②
体育館に移動して、京、杉浦、鈴木の三人はすみっこの方で壁に寄りかかって話していた。
「伊吹は運動得意か?」
杉浦が聞くと、京はうなずく。先程も鈴木に書かれたことだ。
体を動かすのは、普通に好きだ。前の学校では、クラスメイトたちが怖がるのであまり授業に参加していなかったため、久々の体育への参加である。
「それじゃ、部活は運動部に入るのか?」
それに、京は一瞬息を止める。
部活。それは京が心焦がれる学校活動の一つだった。まさに京の目指す青春の1ページに数えられるものである。
「…いや、まだ決めてない。ここはなんの部活があるんだ?」
「あ、そっか。そもそも何部があるのか知らないのか。今日の放課後、案内しようか?」
鈴木が自分を指差しながら笑う。それに、京はうなずいた。
「頼む」
「任せとけ」
「俺は部活があるから手伝えないけど、うちの部活に来れば色々教えてやるよ」
杉浦が少し残念そうに言うので、京は少し首をかしげた。
「杉浦は何部に入ってるんだ?」
「俺は合気道」
「合気道…鈴木は?」
「俺はサッカー」
(っぽいな)
内心で納得して、京は小さくうなずいた。今度は二人が首かしげる。
「伊吹は前の学校では何部に入ってたんだ?」
それに、彼は内心で少し焦った。放課後は毎日喧嘩を挑んでくる輩の相手で、部活どころではなかったのだ。そもそも入りたくても目つきが悪いのと噂のせいで、どの部活も入部するなオーラが漂っていて、とてもではないが入る気にはなれなかった。

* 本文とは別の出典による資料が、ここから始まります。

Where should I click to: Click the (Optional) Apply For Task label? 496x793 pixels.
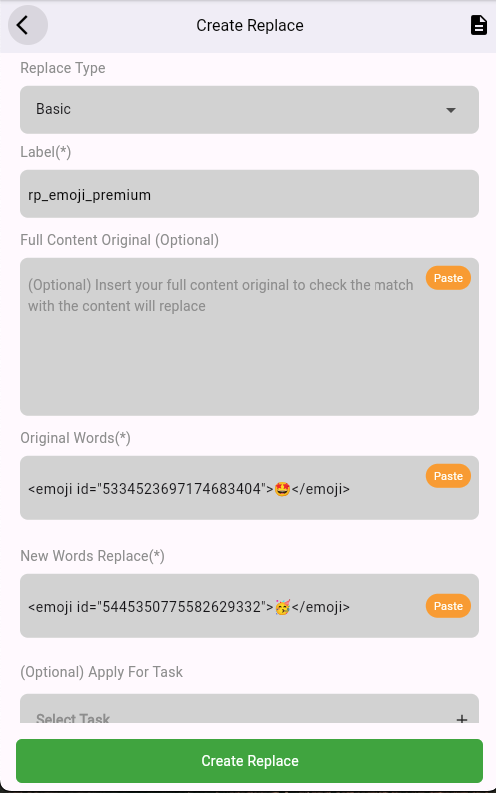coord(101,672)
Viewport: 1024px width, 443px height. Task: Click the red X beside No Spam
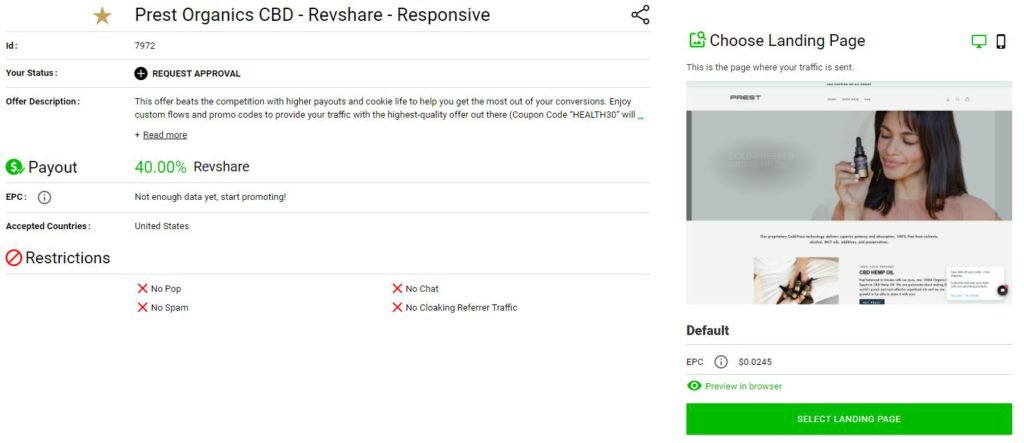(143, 308)
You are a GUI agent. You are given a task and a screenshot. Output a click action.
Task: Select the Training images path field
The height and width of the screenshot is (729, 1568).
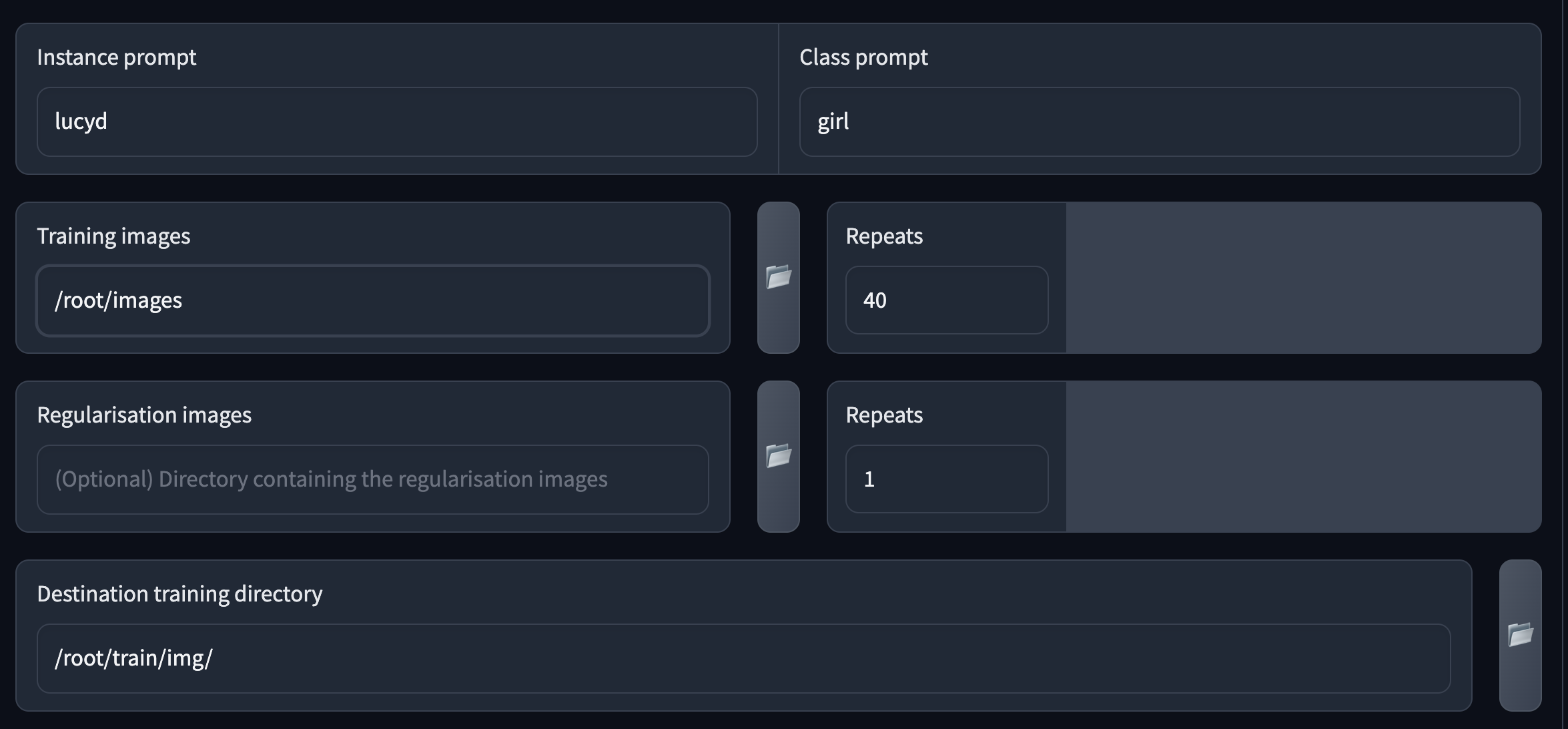[373, 300]
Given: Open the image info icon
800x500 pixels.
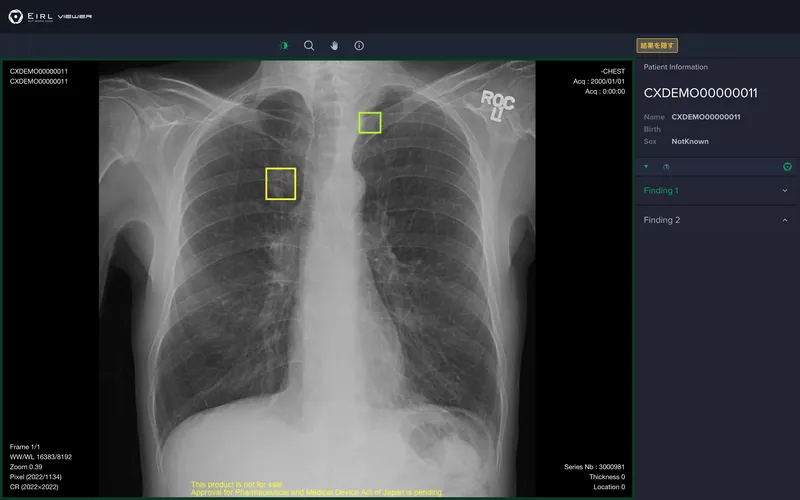Looking at the screenshot, I should click(359, 45).
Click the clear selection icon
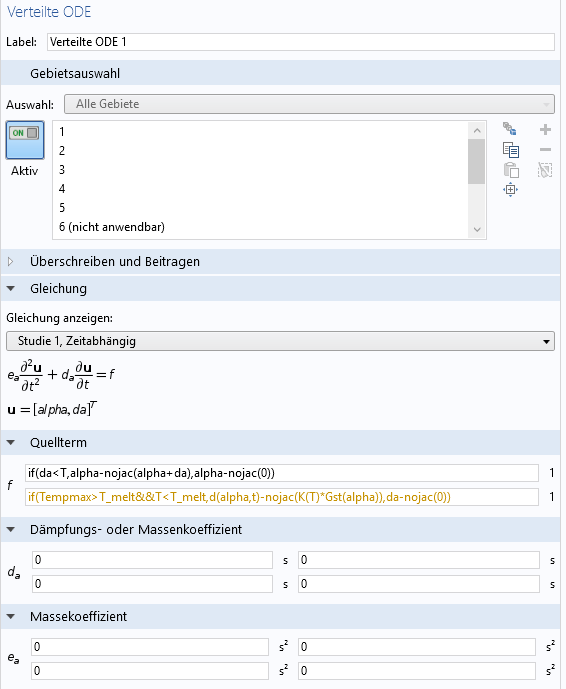 [x=545, y=170]
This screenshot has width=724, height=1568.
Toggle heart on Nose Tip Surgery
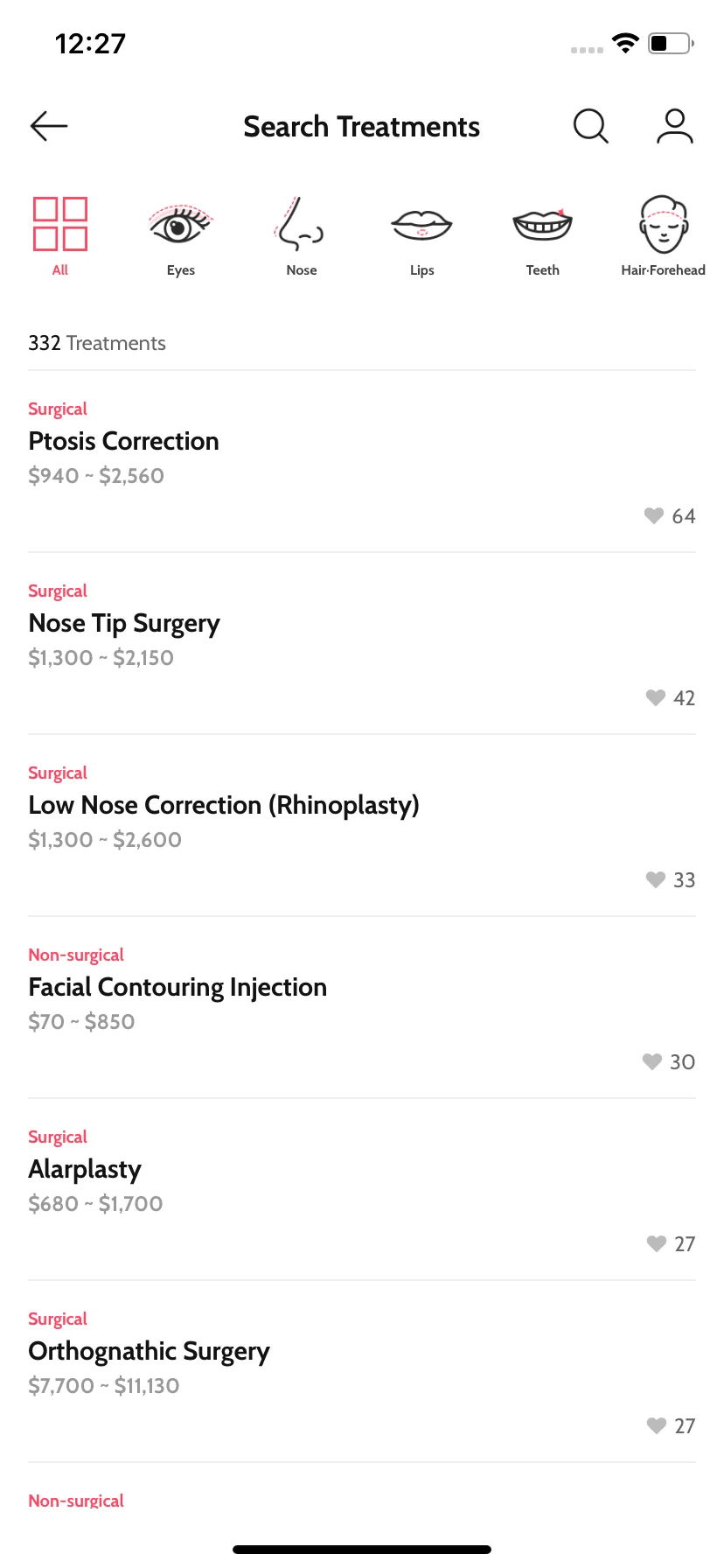coord(655,698)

本当のことを話すわけにはいかないので、京は緩く首を振った。
「部活はやってなかった。事情があってな。ここではやるつもりだ」
「へぇぇ、伊吹の筋肉ならやっぱり運動部がいいよなぁ。まぁ、文化部も結構色々あるし、ゆっくり決めればいいべ」
鈴木がのんびりと言うので、京はほっと息をつきながらうなずいた。
集合の笛が鳴る。教師の元へ生徒たちが群がっていく。
「俺たちもいくか」
杉浦の言葉に、二人はうなずいた。
軽いルール説明の後に、試合のチームが振り分けられる。結果として、三人のうち杉浦と京が同じチームで、鈴木だけが一人違うチームになってしまった。だが、鈴木は散歩に行くときの犬のように瞳を輝かせて京を見る。
「すげぇ、ほんとに別のチームになった」
「だな。じゃあ勝負、するか」
「おー」
拳を突き出す鈴木に、京は不思議そうに首を傾げる。
「あれ、知らない?」
なにしろ、今まで友達0人だったのだ。こくりとうなずく京に、隣にいた杉浦がその腕を持ち上げて拳をつくらせる。

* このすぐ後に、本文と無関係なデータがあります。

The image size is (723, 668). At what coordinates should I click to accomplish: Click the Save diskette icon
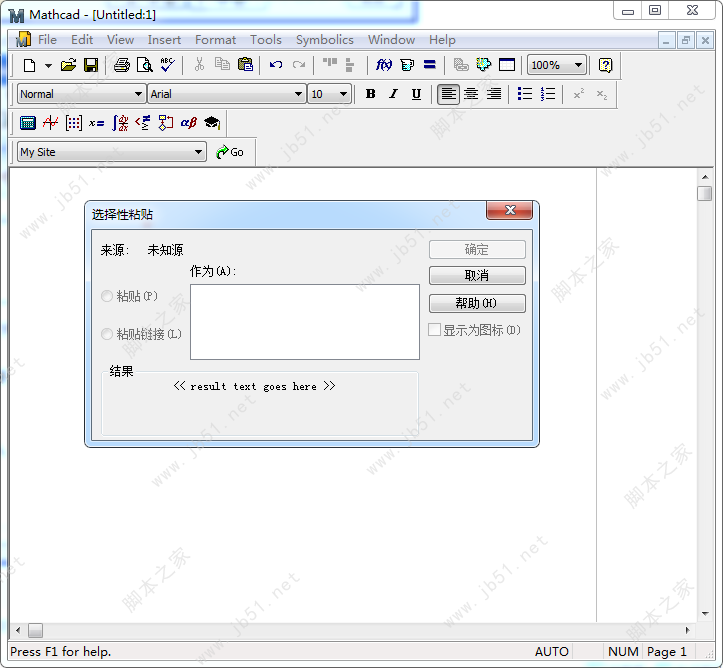(91, 65)
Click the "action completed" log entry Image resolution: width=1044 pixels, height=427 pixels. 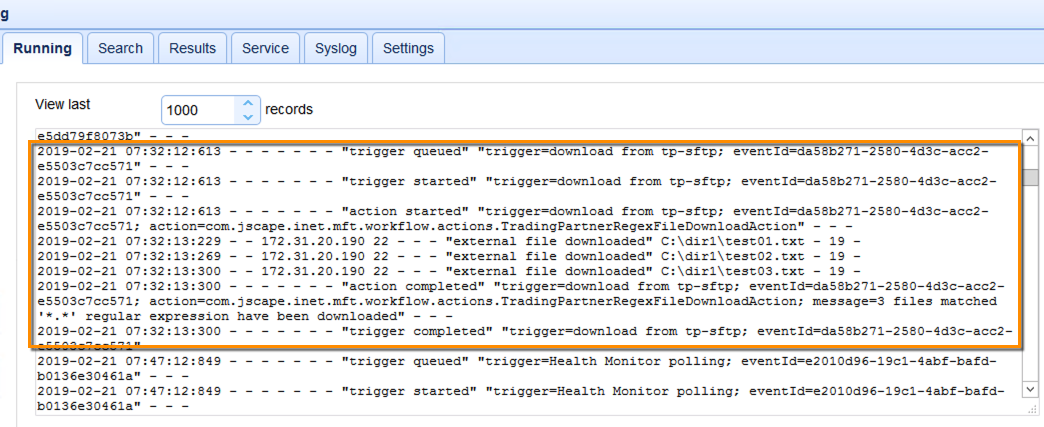[x=400, y=287]
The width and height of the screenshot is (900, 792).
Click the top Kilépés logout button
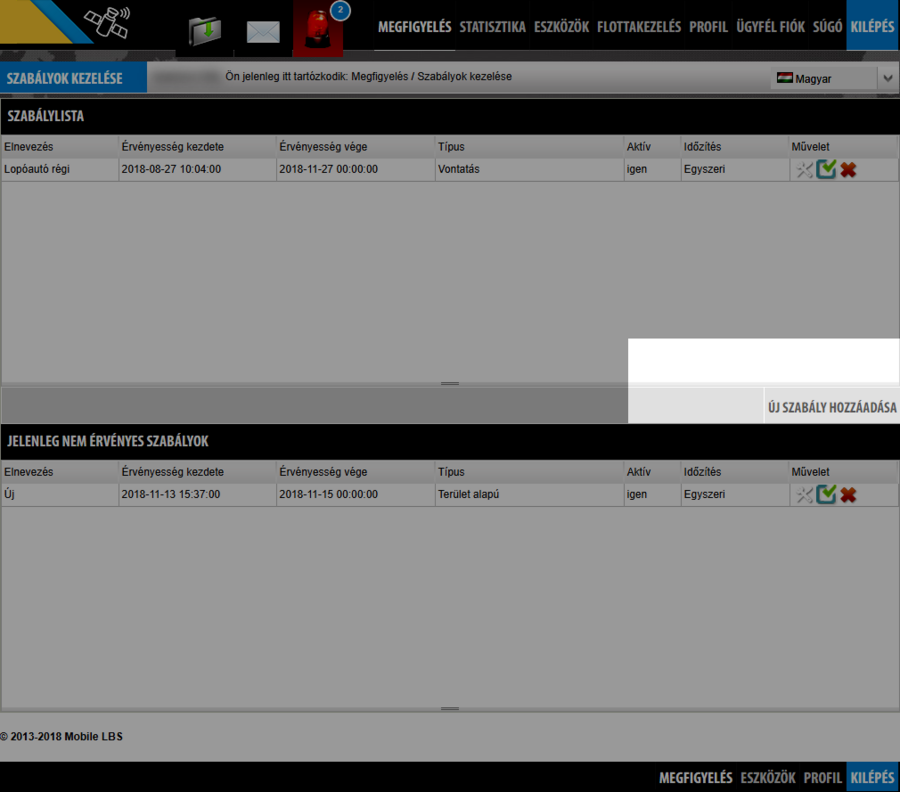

そしてそれを鈴木の拳に突き合わせた。コツンと軽い音が鳴る。
「覚えとけよ〜結構使うから」
笑う鈴木と杉浦に、京は小さく笑ってうなずいた。
それぞれ試合開始前に並んで、挨拶をして適当にバラける。笛の合図とともに、ジャンプボールが行われた。
バスケボールが鈴木の手に渡る。京が彼の前に立ちはだかる。
鈴木が京の横をすり抜けようとしたが防がれた。それからしばらくの間ずっと交戦が続いた。
やがて京が鈴木のボールを奪った。おぉ、と小さく周りがどよめく。
そのまま少し移動して、真ん中まで行くと京はそのまま綺麗な弧を描いてボールをゴールへとシュートする。

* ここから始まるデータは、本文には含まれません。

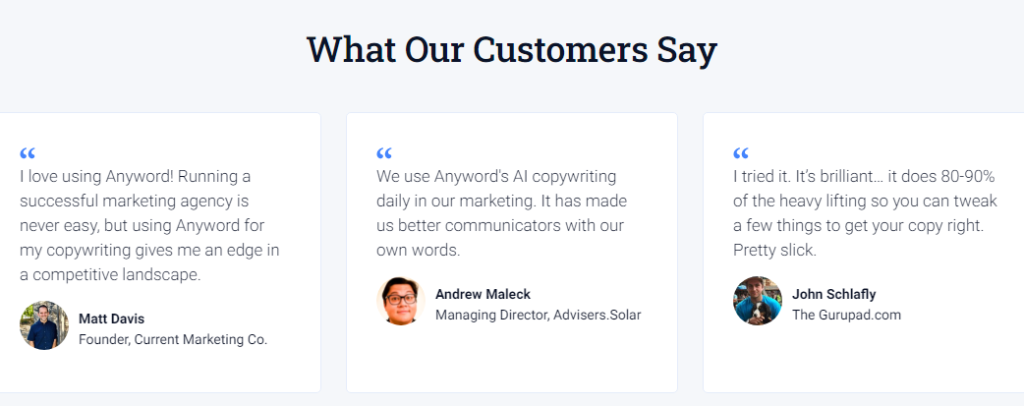Select Andrew Maleck's avatar picture

point(401,301)
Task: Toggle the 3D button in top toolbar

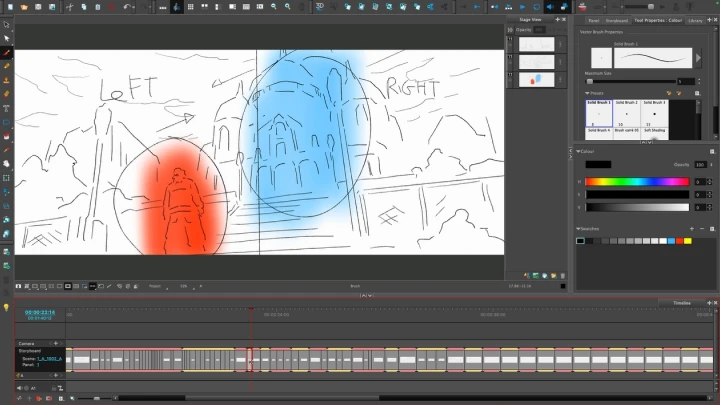Action: click(x=319, y=7)
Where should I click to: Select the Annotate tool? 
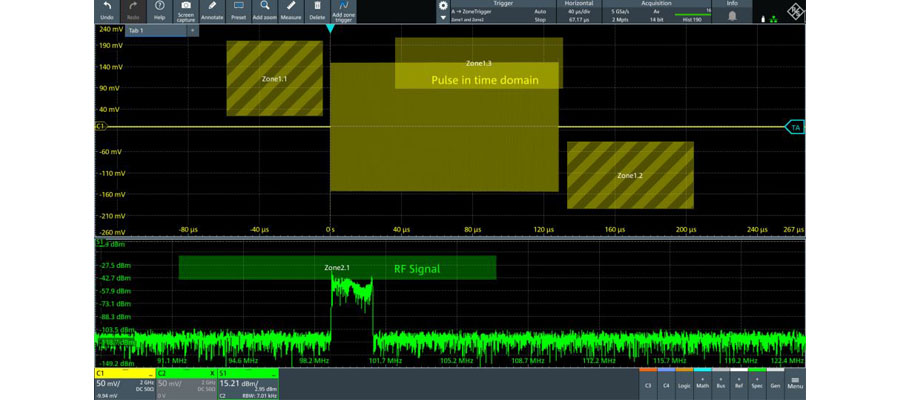click(x=212, y=10)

得点板に3点と表示される。見事なスリーポイントシュートが、決まった。
「よし」
グッと拳を握って、京は呟く。
一拍置いて、周りがどっと騒がしくなった。京はびくりと肩を震わせる。
「お前すげぇなぁ!」
「あんな綺麗なの初めてみたぜ」
わーわーと自分を囲むクラスメイトたちに、京は戸惑いしかなかった。
「次は俺がボール奪ってやる…」
ぐぬぬと悔しそうに唸る鈴木の肩を、杉浦がぽんぽんと叩いてやった。
「覚悟してろよ、伊吹!」
「あ、ああ」
戸惑いは消えなかったが、それとは別に楽しいと言う気持ちが、京の胸を満たした。